Les exemples suivants sont tirés d'une série
instructive de témoignages compilés par George Reynolds (« The language of the Book of Mormon », dans The Contributor,
Salt Lake City, vol. 17, p. 236). Plusieurs auteurs espagnols des
premiers temps de la colonisation de l'Amérique affirment qu'on trouva des
indigènes, dans certaines régions du pays, qui parlaient un hébreu corrompu.
« Las Casas l'affirme pour les habitants de l'île de Haïti. Lafitu écrivit
une histoire dans laquelle il affirme que le langage des Caraïbes est
radicalement hébreu. Isaac Nasci, Juif érudit du Surinam, dit, concernant le
langage des habitants de la Guyane, que tous leurs substantifs sont hébreux. »
Des historiens espagnols rapportent les premières découvertes de caractères
hébreux sur le continent américain. « Malvenda dit que les
indigènes de Saint-Michel avaient des pierres tombales, que les Espagnols
mirent à jour, portant plusieurs inscriptions hébraïques anciennes. »

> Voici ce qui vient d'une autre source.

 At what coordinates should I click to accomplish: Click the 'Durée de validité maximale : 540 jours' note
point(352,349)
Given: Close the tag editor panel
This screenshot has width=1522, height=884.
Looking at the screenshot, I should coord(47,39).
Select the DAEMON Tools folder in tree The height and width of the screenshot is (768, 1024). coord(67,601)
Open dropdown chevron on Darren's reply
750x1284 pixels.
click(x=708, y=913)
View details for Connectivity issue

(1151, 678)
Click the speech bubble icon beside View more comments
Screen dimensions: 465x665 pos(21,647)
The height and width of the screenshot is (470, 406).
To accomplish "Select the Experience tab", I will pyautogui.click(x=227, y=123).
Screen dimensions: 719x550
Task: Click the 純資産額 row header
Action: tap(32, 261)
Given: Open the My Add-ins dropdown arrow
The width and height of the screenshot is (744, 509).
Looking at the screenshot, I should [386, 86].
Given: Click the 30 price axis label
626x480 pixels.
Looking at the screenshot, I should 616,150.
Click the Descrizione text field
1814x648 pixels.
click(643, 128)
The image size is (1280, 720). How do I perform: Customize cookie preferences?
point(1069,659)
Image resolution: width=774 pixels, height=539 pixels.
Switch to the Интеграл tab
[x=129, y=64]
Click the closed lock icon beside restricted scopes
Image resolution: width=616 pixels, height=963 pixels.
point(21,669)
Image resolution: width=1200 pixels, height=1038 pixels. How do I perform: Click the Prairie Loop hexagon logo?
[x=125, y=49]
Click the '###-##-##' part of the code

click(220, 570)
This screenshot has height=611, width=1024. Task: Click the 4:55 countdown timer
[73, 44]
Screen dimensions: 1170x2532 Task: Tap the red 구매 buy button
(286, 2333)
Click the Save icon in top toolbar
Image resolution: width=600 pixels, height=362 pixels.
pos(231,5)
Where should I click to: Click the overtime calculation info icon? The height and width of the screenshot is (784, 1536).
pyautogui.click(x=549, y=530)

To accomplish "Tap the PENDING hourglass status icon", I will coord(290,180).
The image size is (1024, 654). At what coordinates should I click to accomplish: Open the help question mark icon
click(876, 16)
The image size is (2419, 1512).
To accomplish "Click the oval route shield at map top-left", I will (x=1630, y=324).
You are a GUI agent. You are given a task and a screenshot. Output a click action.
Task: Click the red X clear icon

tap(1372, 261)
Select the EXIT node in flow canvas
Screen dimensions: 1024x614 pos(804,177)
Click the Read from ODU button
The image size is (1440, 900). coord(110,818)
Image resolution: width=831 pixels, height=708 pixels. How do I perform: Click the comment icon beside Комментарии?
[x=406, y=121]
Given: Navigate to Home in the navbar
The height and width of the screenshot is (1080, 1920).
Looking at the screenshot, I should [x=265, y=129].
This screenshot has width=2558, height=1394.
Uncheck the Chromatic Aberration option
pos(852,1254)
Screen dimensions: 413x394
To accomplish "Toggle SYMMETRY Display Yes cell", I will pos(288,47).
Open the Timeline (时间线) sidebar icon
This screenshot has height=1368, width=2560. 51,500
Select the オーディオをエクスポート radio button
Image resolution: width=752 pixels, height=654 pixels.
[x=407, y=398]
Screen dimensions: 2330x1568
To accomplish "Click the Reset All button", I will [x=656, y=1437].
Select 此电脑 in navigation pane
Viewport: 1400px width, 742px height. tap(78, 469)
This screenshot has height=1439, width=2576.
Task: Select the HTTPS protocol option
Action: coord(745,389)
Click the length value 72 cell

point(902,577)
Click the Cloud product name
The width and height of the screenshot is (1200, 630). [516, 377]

Dans tous ces écrits, les caractères et la langue appartiennent à la forme
la plus ancienne de l'hébreu et ne montrent aucune des voyelles ni des
désinences qui furent introduites dans l'hébreu du continent oriental après
le retour des Juifs de la captivité de Babylone. Cela correspond au fait que
Léhi et son peuple quittèrent Jérusalem peu de temps avant la captivité et,
par conséquent, avant l'introduction des changements dans la langue écrite
(voir une série instructive d'articles dans l'Improvement Era, Salt Lake
City, vol. 17, par Thomas W. Brookbank, intitulée « Hebrew Idioms and
Analogies in the Book of Mormon »).
Une autre épreuve. - Que le lecteur du Livre de Mormon ne se contente pas
des preuves que nous venons de citer concernant l'authenticité de ces
Écritures fameuses. Un moyen plus sûr et plus efficace de savoir avec
certitude si le volume est vrai ou faux a été promis. De même que les autres
Écritures, le Livre de Mormon doit être compris grâce à l'esprit des
Écritures et on ne peut obtenir cet esprit que si Dieu nous le donne. Mais
ce don est promis à tous ceux qui le cherchent. C'est pourquoi nous
recommandons à tous ce conseil du dernier auteur de cet ouvrage, Moroni,
l'écrivain solitaire qui scella le livre et fut ensuite l'ange qui révéla
les annales : « Et quand vous recevrez ces choses, je vous exhorte à
demander à Dieu, le Père éternel, au nom du Christ, si ces choses ne sont
pas vraies ; et si vous le demandez avec un cœur sincère et avec une
intention réelle, ayant foi au Christ, il vous en manifestera la vérité par
le pouvoir du Saint-Esprit. Et par le pouvoir du Saint-Esprit vous pouvez
connaître la vérité de toutes choses » (Moroni 10:4,5).